I am interested in this session. In addition to help creating custom metrics, it would be great to have an overview of the cadence plan timeline. For example, when will the cadence plan be finalized, if the current cadence isn’t good for a particular science case what is the best way to try and change this, etc…

I’m hearing interest in a number of topics related to observing strategy, which would be served by more than one session. I attempt to gather a list below, so that we can synthesize/optimize.

Zeljko is certainly the best person to lead an overview talk. @ivezic or others (e.g. @ljones, @drphilmarshall, @yoachim, @willclarkson, @sridgway, @dkirkby) - who else might be good to design and lead sessions, or parts of sessions, on any of these other topics:

  • Overview talk highlighting what is currently known, what is the cadence plan timeline and process for ingesting community input.

  • Technical MAF issues, Hands on help for scientists creating metrics - Information that can help scientists push through past difficulties [this would be a specialized/technical session]

  • Discussion/presentations on scheduling & optimization algorithms (including dithering strategies, see also Dithering goals and strategies). This session could include workshop time spent on defining different types of observing strategies that might suggested to be tried for WFD (e.g. different types of rolling cadences Rolling cadences).

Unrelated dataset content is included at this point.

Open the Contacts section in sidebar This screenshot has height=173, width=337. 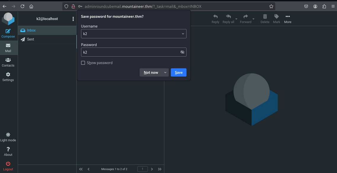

  • Workshop on candidate strategies for mini-surveys [see Will’s thread here Candidate strategies for mini-surveys]

1 Like

I am most interested in the “scheduling & optimization algorithms” aspect, and could help organize this. Another closely related topic that might fit well here is the modeling of observing conditions (seeing, transparency, etc) used for cadence simulations.

Hi @willclarkson what do you mean by vector metrics? I am wondering if we are thinking of different things … you can certainly write metrics which return more than a single value, but what we have called ‘vector metrics’ are things which are specialized to return a time series of values at each slicePoint (e.g. at each healpix point) – but you can always return a dict from the metric, which would let you return pretty much anything else at each slicePoint.

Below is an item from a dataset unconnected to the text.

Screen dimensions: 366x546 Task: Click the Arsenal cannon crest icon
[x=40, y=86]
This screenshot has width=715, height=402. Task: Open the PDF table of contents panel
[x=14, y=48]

Hi @ljones - by “vector metrics” I did indeed mean metrics that return an array of values for a given point, not necessarily a time series. For example, it would be extremely useful for a metric to output the run of (say) photometric uncertainty with apparent magnitude. Does such an example already exist among the sims_maf tutorials?

So yes I think I must have misunderstood the term as used within maf. All, apologies for any confusion caused by my misunderstanding!

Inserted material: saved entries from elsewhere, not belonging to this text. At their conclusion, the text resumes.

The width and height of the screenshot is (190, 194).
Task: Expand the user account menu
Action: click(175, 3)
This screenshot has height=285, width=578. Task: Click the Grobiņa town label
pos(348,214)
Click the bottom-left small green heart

No worries! Actually, I was looking for an example like you suggested and I couldn’t find one quite the same. However, if you have a look at this metric:


you can see that it can actually return either a dictionary or a single number (fancy! most just choose one or the other).
The varMetrics.py file has another example of a metric that returns a dictionary:
https://github.com/LSST-nonproject/sims_maf_contrib/blob/master/mafContrib/varMetrics.py

and this one


returns an array.

Both of these simply store the metric values at each point in a numpy object array.
The “vector metrics” we have, at


are more specialized … the dimension at each slicepoint is assumed to be time, the metricValues are stored as a two-d array (instead of one-dimensional object array), and there are some special plotters that can interpret and deal with this information directly.

Thanks very much for clarifying, @ljones ! It’s great to see that maf does have these capabilities.

From the point of view of making sure the community knows that maf has these capabilities, I think it would be useful for this to be demonstrated in some form within a Cadence breakout session.